After her release from prison, Onyszkiewiczowa began travelling from village to village, presenting herself as a merchant or nun, and was often accepted to sleep over at people's homes. She would then poison the male homeowners with a deadly concotion consisting of jimsonweed, cowbane and henbane, which not only paralyzed the victims, but also caused hallucinations, vomiting, convulsions and breathing difficulties, some of which proved fatal. After killing her victims, she would steal any valuables she could and flee the village, disguising herself and assuming a new name.

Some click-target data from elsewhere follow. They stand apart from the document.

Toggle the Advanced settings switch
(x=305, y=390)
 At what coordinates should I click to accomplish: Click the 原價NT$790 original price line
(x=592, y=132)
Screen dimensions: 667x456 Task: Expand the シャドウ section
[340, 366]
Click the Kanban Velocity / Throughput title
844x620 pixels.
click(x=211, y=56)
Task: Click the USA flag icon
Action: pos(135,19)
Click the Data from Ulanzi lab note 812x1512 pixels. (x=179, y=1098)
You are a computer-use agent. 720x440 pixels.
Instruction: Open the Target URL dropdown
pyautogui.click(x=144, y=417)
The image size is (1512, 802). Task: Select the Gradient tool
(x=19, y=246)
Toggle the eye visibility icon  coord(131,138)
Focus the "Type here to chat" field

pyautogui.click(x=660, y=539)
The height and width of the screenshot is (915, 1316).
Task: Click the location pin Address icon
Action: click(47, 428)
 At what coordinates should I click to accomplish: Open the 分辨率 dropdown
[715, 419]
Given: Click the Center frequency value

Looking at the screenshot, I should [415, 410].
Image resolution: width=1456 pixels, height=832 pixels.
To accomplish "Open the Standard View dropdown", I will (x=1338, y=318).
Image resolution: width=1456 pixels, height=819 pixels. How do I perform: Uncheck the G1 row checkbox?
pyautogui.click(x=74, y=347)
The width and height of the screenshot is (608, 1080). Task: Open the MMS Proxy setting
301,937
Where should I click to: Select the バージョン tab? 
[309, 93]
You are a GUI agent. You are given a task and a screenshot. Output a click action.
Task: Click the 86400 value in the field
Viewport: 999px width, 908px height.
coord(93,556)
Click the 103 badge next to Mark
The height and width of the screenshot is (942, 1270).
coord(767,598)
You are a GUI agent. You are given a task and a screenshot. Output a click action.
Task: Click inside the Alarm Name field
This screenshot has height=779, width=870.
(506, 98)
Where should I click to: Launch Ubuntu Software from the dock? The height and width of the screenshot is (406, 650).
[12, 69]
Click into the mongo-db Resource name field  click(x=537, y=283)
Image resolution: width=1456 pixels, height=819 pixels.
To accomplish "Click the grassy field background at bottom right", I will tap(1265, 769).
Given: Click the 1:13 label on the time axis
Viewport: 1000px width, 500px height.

While her true victim count is unknown, Onyszkiewiczowa's first conviction came in 1869 in Stanisławów, for which she received a 10-year sentence at the Maria Magdalena Prison in Lviv. Only months later, however, she and another female prisoner escaped. Onyszkiewiczowa was recaptured in Kraków the following year and sent back to Lviv, where she given an additional 10-year sentence for two further murders committed while she was on the run.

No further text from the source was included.